### The task
What are the lines, written out exactly, from the one containing "You are a GUI" to the end of the entries below? Include both ends and nothing more.

Pixel coordinate grounding data:
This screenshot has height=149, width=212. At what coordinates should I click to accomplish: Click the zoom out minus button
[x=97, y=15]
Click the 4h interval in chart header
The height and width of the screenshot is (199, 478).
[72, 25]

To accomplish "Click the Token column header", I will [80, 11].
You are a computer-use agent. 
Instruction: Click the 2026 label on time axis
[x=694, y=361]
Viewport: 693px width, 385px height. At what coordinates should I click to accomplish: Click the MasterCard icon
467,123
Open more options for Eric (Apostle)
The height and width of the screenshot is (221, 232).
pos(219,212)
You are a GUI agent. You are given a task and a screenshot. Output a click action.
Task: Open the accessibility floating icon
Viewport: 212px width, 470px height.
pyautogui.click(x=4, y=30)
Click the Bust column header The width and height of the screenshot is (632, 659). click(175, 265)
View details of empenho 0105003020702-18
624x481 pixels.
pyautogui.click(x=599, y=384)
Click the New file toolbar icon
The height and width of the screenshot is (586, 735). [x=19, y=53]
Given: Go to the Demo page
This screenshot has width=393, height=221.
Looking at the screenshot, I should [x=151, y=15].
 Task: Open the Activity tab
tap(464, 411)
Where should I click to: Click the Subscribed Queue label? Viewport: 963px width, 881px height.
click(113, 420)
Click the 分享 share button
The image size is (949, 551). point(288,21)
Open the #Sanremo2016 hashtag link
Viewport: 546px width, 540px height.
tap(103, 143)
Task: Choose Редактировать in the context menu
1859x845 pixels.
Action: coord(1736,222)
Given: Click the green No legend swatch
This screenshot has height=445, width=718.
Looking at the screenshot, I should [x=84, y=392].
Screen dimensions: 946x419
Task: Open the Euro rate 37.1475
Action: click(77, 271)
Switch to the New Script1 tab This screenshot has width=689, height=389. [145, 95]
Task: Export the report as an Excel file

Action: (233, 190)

### Completed task
You are a GUI agent. You are given a task and a screenshot. Output a click action.
Task: Open the accessibility floating icon
Viewport: 212px width, 470px height.
pyautogui.click(x=4, y=30)
Click the Bust column header The width and height of the screenshot is (632, 659). click(175, 265)
View details of empenho 0105003020702-18
624x481 pixels.
pyautogui.click(x=599, y=384)
Click the New file toolbar icon
The height and width of the screenshot is (586, 735). [x=19, y=53]
Given: Go to the Demo page
This screenshot has width=393, height=221.
Looking at the screenshot, I should [x=151, y=15].
 Task: Open the Activity tab
tap(464, 411)
Where should I click to: Click the Subscribed Queue label? Viewport: 963px width, 881px height.
click(113, 420)
Click the 分享 share button
The image size is (949, 551). point(288,21)
Open the #Sanremo2016 hashtag link
Viewport: 546px width, 540px height.
tap(103, 143)
Task: Choose Редактировать in the context menu
1859x845 pixels.
Action: coord(1736,222)
Given: Click the green No legend swatch
This screenshot has height=445, width=718.
Looking at the screenshot, I should [x=84, y=392].
Screen dimensions: 946x419
Task: Open the Euro rate 37.1475
Action: click(77, 271)
Switch to the New Script1 tab This screenshot has width=689, height=389. [145, 95]
Task: Export the report as an Excel file

Action: (233, 190)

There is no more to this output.